§ EXERCISE INSTRUCTIONS: The lines to reproduce run from the one containing "You are a computer-use agent. The image" to the end of the listing. Reproduce them exactly, both ends included, and nothing else.

§ RECORDS FOR THE TASK:

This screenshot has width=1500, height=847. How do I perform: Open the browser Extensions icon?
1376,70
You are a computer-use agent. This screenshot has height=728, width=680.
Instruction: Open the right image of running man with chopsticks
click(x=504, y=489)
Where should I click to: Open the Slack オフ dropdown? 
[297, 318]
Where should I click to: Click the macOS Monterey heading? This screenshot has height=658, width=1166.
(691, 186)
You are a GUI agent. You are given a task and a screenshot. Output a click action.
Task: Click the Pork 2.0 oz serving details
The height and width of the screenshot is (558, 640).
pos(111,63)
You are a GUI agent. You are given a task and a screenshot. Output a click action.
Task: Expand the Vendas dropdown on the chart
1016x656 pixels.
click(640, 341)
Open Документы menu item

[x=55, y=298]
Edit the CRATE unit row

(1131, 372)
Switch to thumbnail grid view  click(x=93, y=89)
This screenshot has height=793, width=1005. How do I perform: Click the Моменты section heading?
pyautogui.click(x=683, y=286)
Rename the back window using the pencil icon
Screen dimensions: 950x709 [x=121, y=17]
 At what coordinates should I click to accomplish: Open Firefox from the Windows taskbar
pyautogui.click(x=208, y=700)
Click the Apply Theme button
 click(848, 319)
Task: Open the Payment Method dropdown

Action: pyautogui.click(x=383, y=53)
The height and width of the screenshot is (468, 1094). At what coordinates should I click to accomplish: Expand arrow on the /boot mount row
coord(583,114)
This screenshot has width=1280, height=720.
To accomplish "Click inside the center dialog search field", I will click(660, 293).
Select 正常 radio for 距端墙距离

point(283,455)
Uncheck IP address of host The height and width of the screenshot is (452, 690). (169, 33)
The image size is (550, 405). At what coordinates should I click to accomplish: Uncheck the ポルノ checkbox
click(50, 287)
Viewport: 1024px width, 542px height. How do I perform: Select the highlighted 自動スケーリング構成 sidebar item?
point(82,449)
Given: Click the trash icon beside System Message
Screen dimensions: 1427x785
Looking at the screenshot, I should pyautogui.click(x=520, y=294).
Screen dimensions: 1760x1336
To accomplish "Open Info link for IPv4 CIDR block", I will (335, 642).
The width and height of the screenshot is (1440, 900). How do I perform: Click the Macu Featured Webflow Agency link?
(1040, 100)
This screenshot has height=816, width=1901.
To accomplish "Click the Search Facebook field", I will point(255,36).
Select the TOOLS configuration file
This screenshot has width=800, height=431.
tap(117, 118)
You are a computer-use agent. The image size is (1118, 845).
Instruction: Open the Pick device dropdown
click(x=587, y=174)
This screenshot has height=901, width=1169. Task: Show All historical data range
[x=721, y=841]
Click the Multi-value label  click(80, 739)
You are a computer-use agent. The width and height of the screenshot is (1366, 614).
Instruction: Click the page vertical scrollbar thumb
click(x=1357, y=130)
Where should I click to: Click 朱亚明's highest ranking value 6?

§ REPLY TO THE EXERCISE:
You are a computer-use agent. The image size is (1118, 845).
Instruction: Open the Pick device dropdown
click(x=587, y=174)
This screenshot has height=901, width=1169. Task: Show All historical data range
[x=721, y=841]
Click the Multi-value label  click(80, 739)
You are a computer-use agent. The width and height of the screenshot is (1366, 614).
Instruction: Click the page vertical scrollbar thumb
click(x=1357, y=130)
Where should I click to: Click 朱亚明's highest ranking value 6?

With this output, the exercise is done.